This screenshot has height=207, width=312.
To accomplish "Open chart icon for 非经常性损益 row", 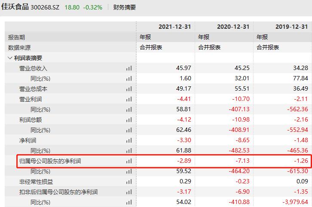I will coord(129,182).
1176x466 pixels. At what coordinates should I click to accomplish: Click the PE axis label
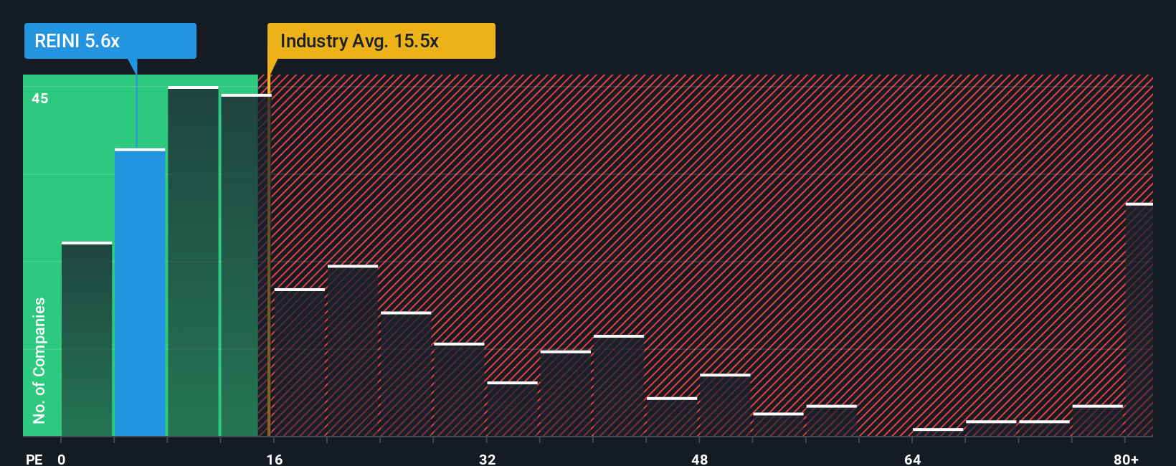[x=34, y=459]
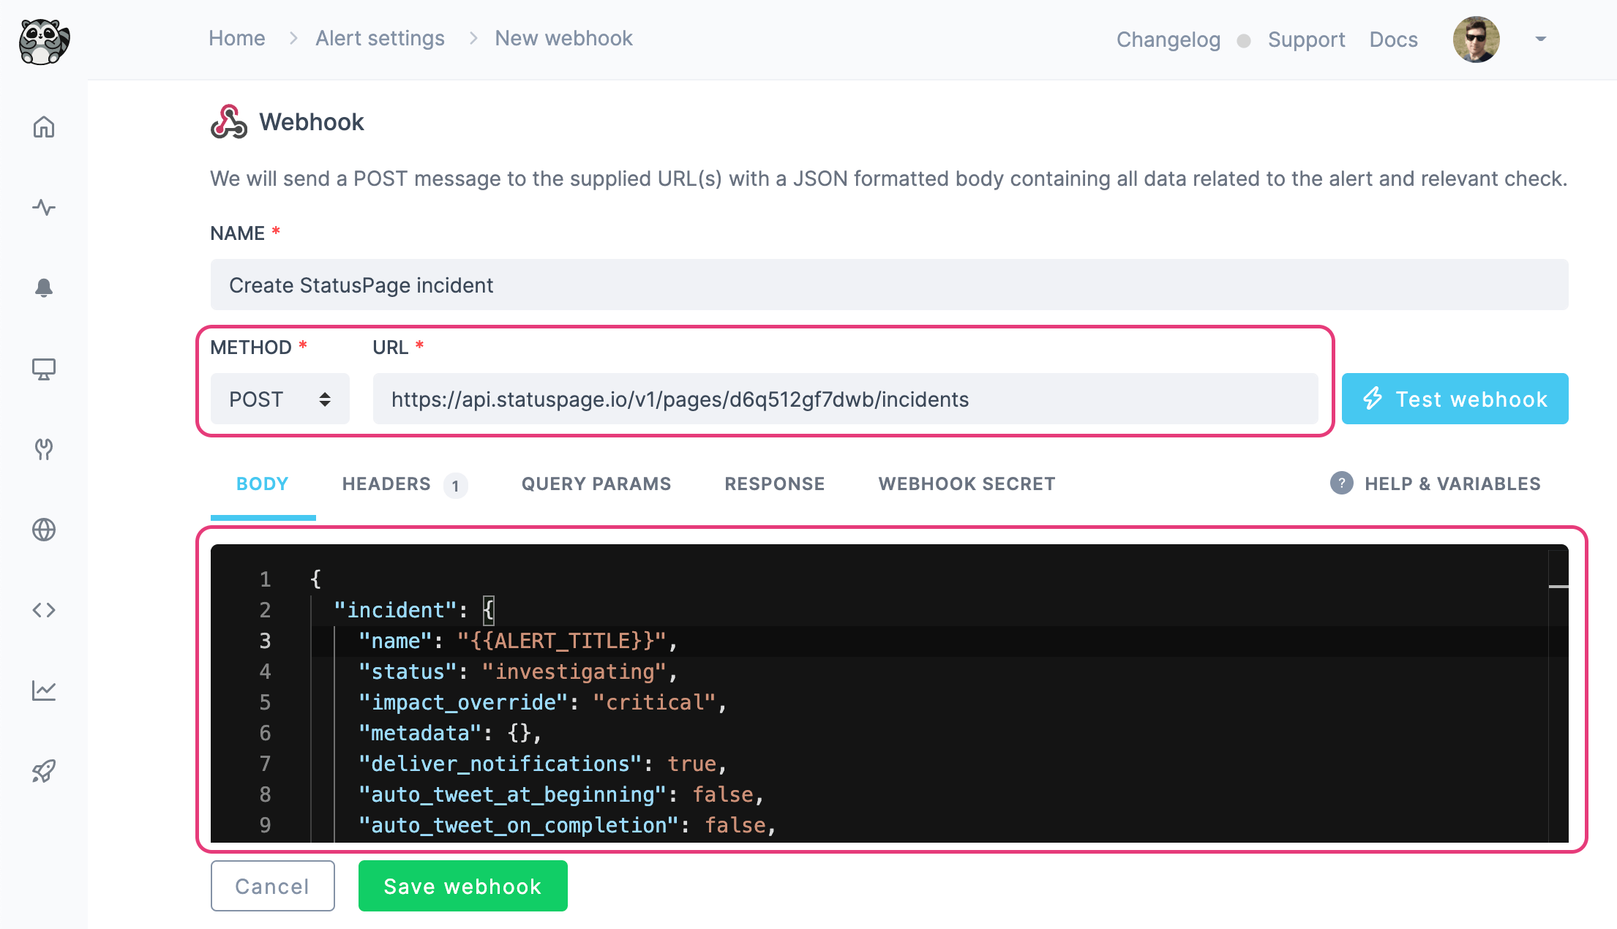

* * *

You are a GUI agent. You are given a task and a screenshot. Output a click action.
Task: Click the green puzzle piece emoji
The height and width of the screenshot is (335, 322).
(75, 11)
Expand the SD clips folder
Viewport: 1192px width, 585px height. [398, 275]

==

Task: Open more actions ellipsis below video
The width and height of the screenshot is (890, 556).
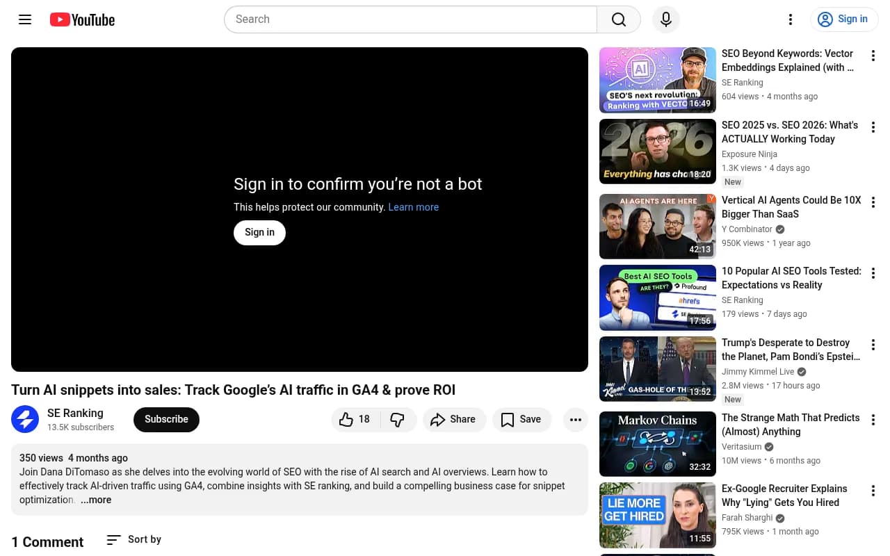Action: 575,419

Prompt:
Render the part of the data that opens with the line containing "Task: Open more actions ellipsis below video" and closes with the line containing "Action: 575,419" as a Markdown table with the columns Row and Data line, numbering each line and skipping any blank ones. Leave the pictures out of the table.

Full output:
| Row | Data line |
|---|---|
| 1 | Task: Open more actions ellipsis below video |
| 2 | The width and height of the screenshot is (890, 556). |
| 3 | Action: 575,419 |